« Le public français a l’air d’aimer le film. Peut-être parce qu’il y est question de liberté », suggérait Lorcan Finnegan à 20 Minutes, lors du dernier
Festival de Gérardmer (
Vosges) en janvier. Le dernier long-métrage du réalisateur irlandais, Vivarium, en est reparti bredouille – il a été auparavant présenté à la Semaine de la critique à Cannes et à l’Etrange festival à Paris – mais il a été très bien accueilli par les spectateurs et spectatrices, emballés par cette histoire d’un jeune couple (Jesse Eisenberg et Imogene Poots) visitant une maison avant de se retrouver littéralement pris au piège d’un lotissement.
Si on décrit votre film comme « le pire cauchemar d’un couple hétéro de la classe moyenne », ça vous convient ?

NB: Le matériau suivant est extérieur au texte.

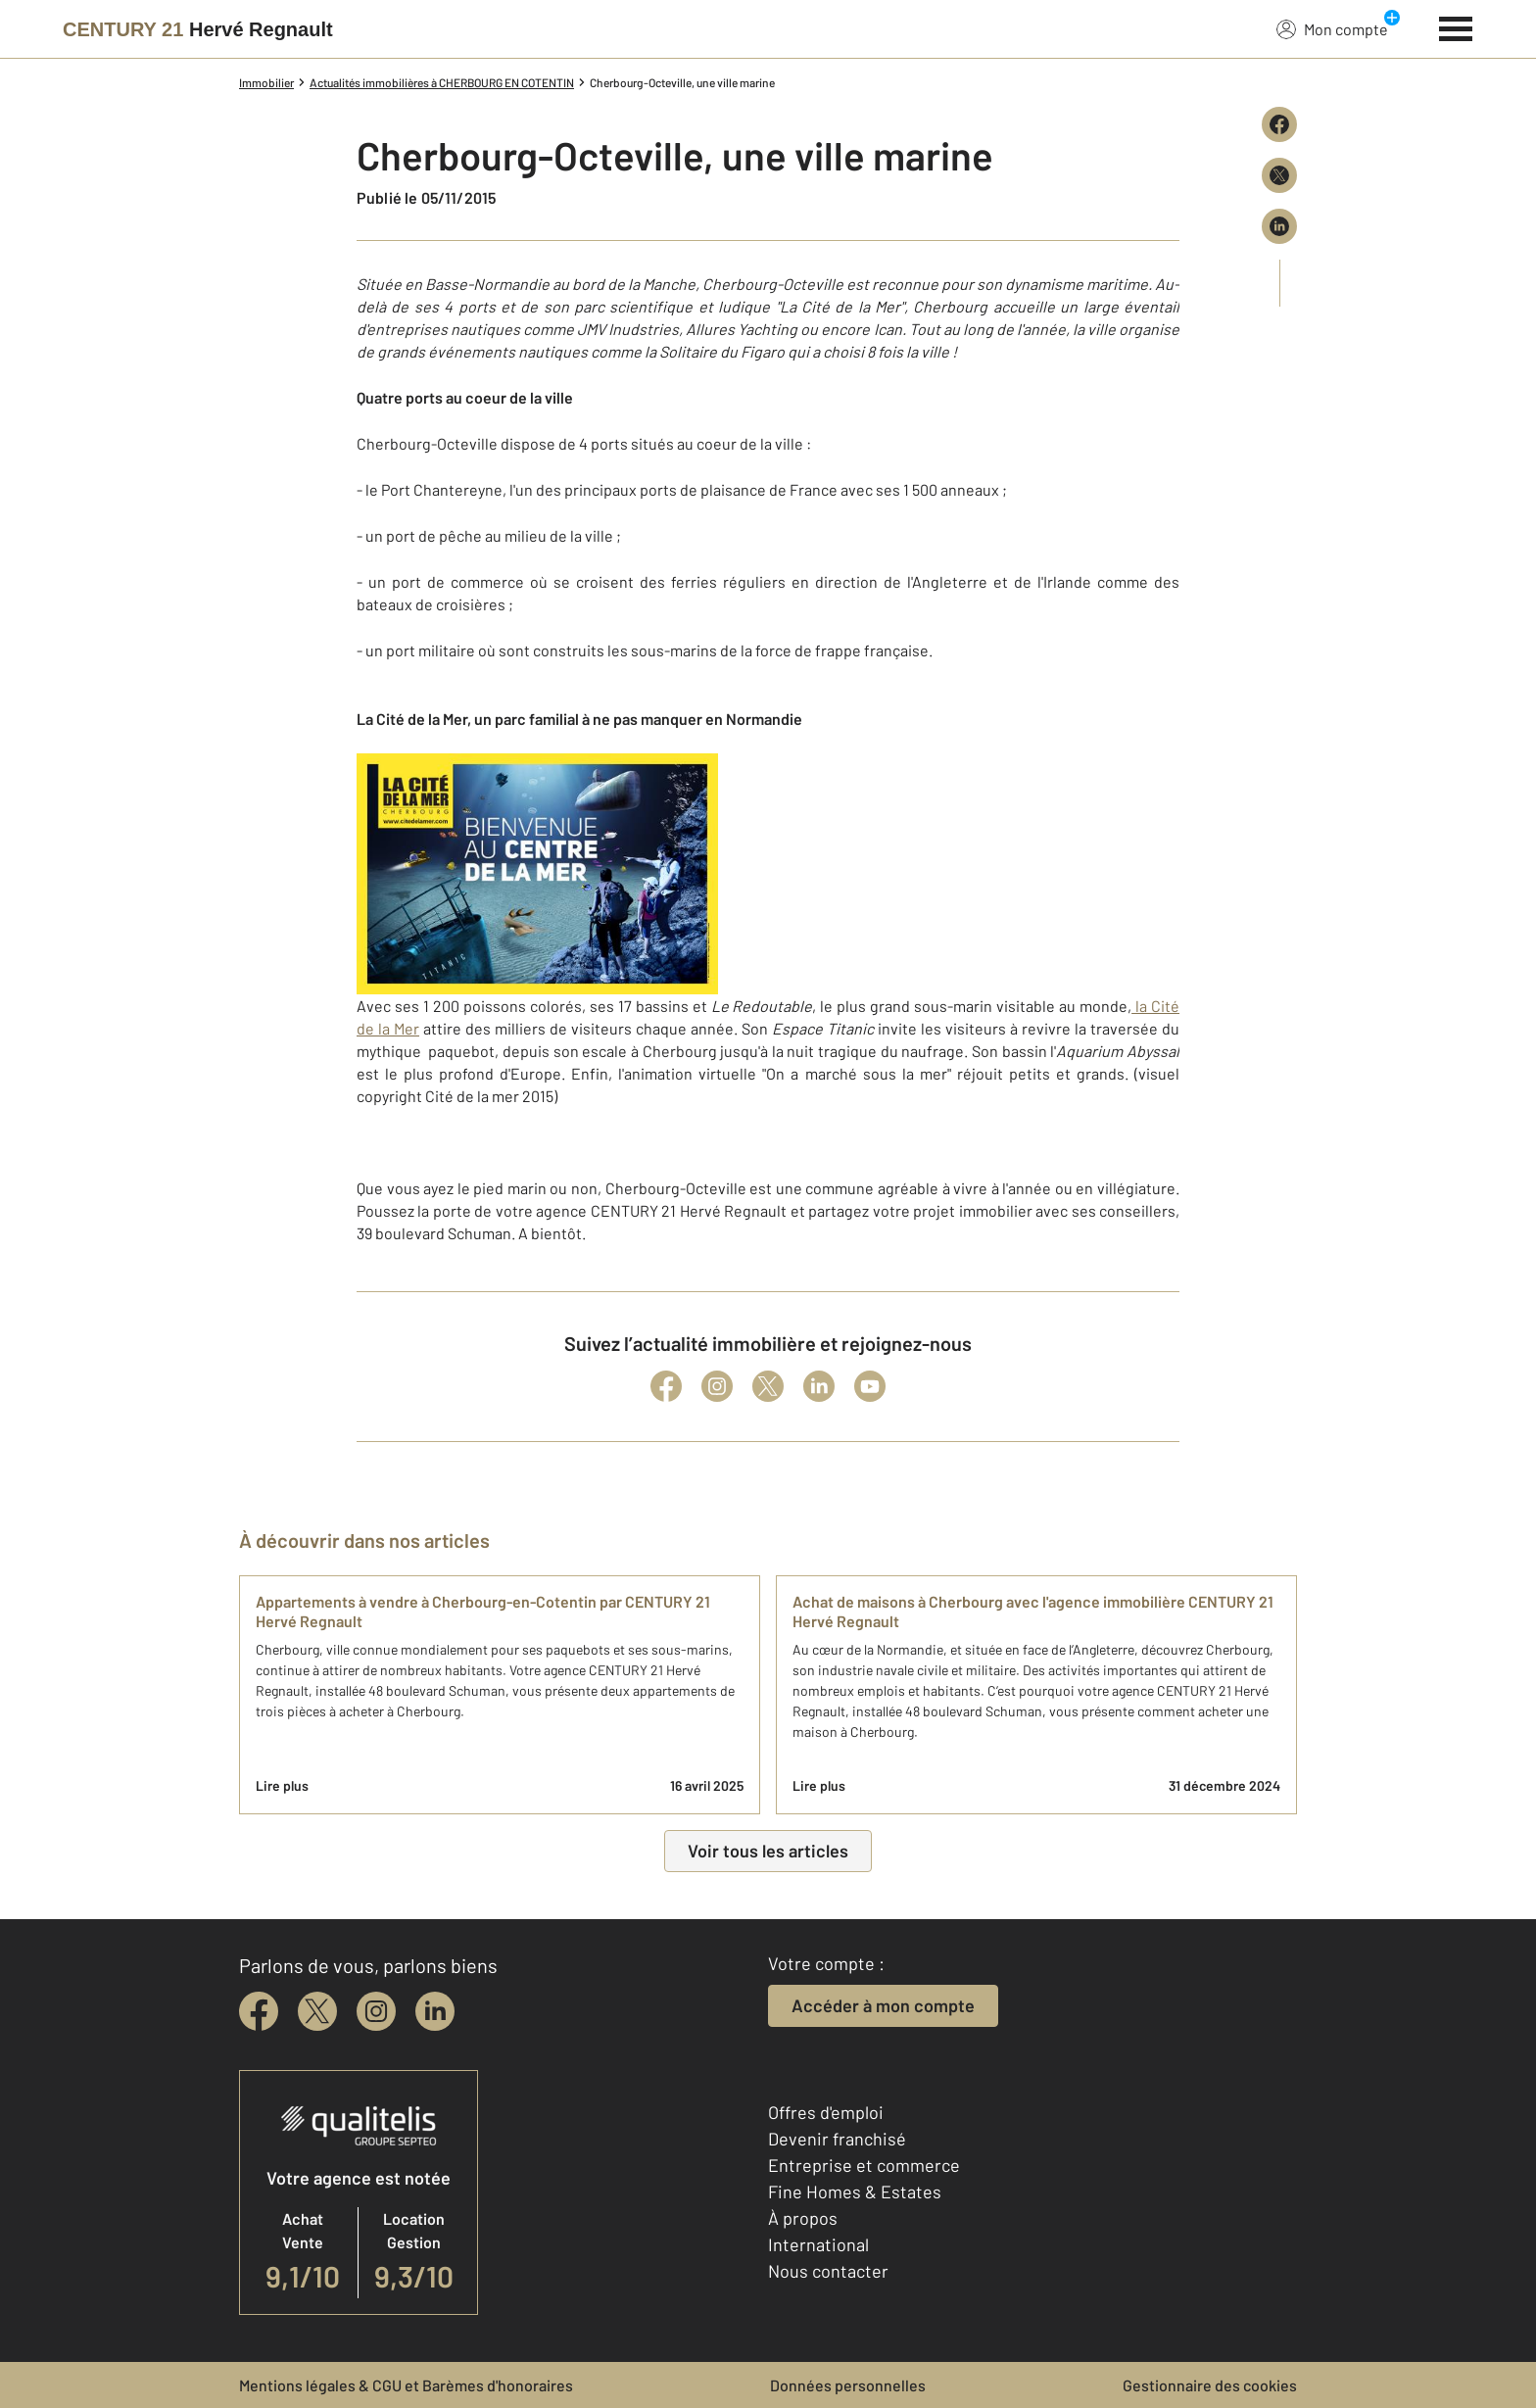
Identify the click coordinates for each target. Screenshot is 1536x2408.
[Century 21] (198, 29)
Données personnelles (848, 2385)
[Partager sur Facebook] (1279, 124)
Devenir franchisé (837, 2138)
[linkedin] (435, 2011)
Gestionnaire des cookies (1210, 2385)
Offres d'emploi (826, 2112)
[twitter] (317, 2011)
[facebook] (258, 2011)
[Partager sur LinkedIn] (1279, 226)
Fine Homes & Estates (854, 2191)
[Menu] (1456, 26)
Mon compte (1332, 28)
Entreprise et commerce (864, 2165)
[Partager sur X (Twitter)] (1279, 175)
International (818, 2244)
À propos (803, 2218)
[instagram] (376, 2011)
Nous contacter (828, 2271)
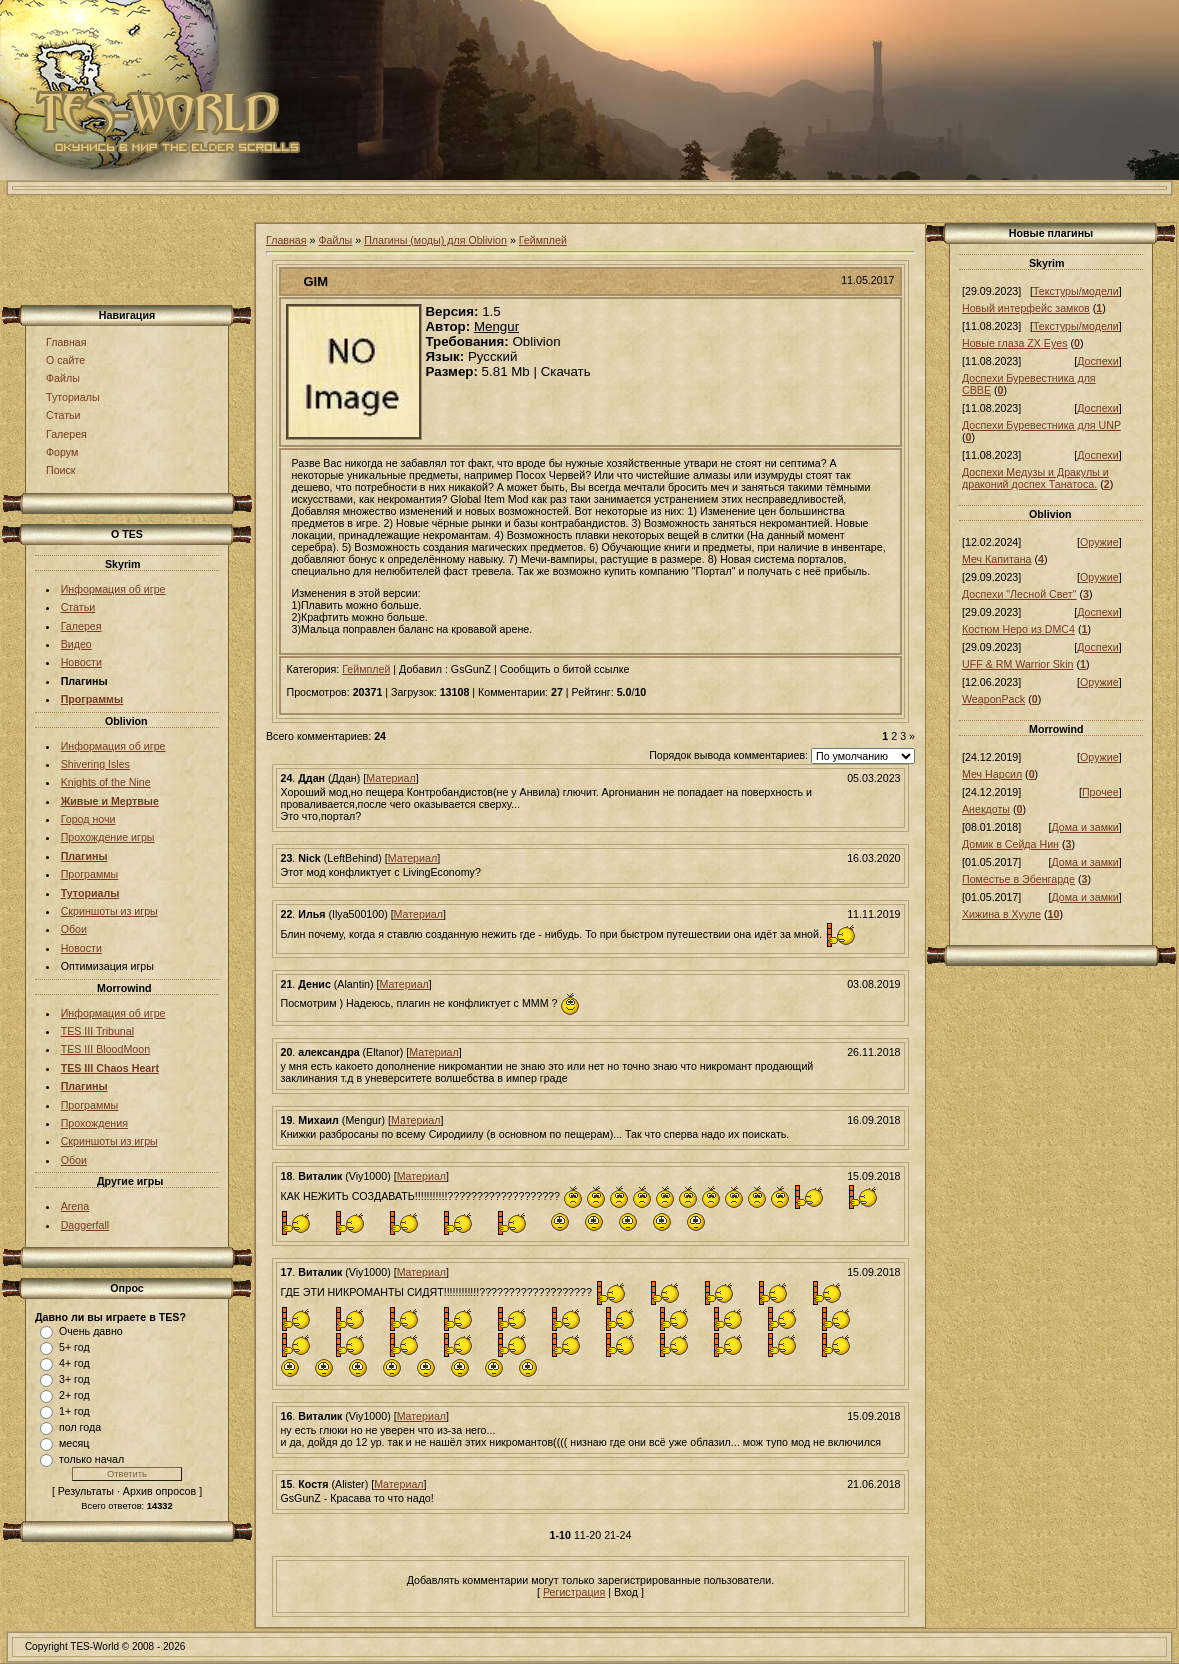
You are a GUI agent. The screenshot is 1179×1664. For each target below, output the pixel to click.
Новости (81, 662)
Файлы (63, 378)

C’est une bonne définition (rires). A l’origine de Vivarium, il y a Foxes, un court-métrage que j’ai tourné en 2011, dans un domaine fantôme [les « ghost estate » sont des lotissements construits durant la période de croissance économique en Irlande]. Toutes les maisons étaient identiques, puisqu’il s’agissait d’optimiser l’espace. Les gens achetaient ces maisons, puis le krach financier est survenu et ils n’ont plus pu rembourser leurs crédits ni revendre. Ils étaient piégés. L’histoire du court-métrage était celle d’un couple empêtré dans une telle situation mais c’était la nature qui voulait reprendre ses droits. J’ai voulu reprendre et étendre ces thèmes dans Vivarium pour en faire un récit plus universel sur le mode de vie de ces personnes de la classe moyenne dans la société de consommation, les idéaux qui leur sont vendus, les injonctions sociales qu’ils subissent au sujet de ce qu’ils doivent faire (être propriétaire, avoir des enfants, un chien…). Je voulais retranscrire une réalité tout en l’amplifiant pour en montrer l’absurdité et la nature cauchemardesque : travailler toute sa vie, rembourser l’emprunt et mourir.
Le film semble se dérouler dans une toile de Magritte. Vous vouliez faire un clin d’œil au surréalisme ?
Déjà dans le script, le lotissement était décrit comme ressemblant à du Magritte ou de Chirico, en termes de lumières et de perfection « imparfaite ». L’idée était que ça ait l’air joli avec des nuages duveteux, des maisons pastel, etc… et en même temps dérangeant. L’endroit devait avoir l’air crédible mais artificiel. Il n’y a pas de vent, de pluie, d’insecte… On a construit les façades de trois maisons dans un entrepôt en Belgique et les intérieurs ont été tournés en studio en Irlande. A chaque fois, on a opté pour un éclairage artificiel pour renforcer le côté aseptisé et dérangeant. On voulait que les couleurs aient l’air toxiques.
Votre film est une coproduction entre l’Irlande, la Belgique et les Etats-Unis. Il vous fallait des acteurs connus pour lui permettre de voir le jour ?
Oui, c’est un film bizarre, alors pour rassembler l’argent nécessaire, on avait besoin d’acteurs avec une certaine valeur commerciale. Si cela n’avait pas été eux, on aurait cherché des profils similaires en termes de notoriété. Imogen Poots est arrivée en premier, elle adorait le scénario, trouvait le personnage et les thèmes intéressants. Elle a signé et puis on a commencé à réfléchir à qui pourrait jouer Tom. On avait une liste et on s’est dit que Jesse Eisenberg serait parfait avec elle. Il ressemble à un type normal. Imogen le connaissait, elle lui a transféré le scénario depuis son smartphone alors qu’on était en train de déjeuner. Deux jours plus tard, il voulait me rencontrer à New York et on s’est très bien entendus.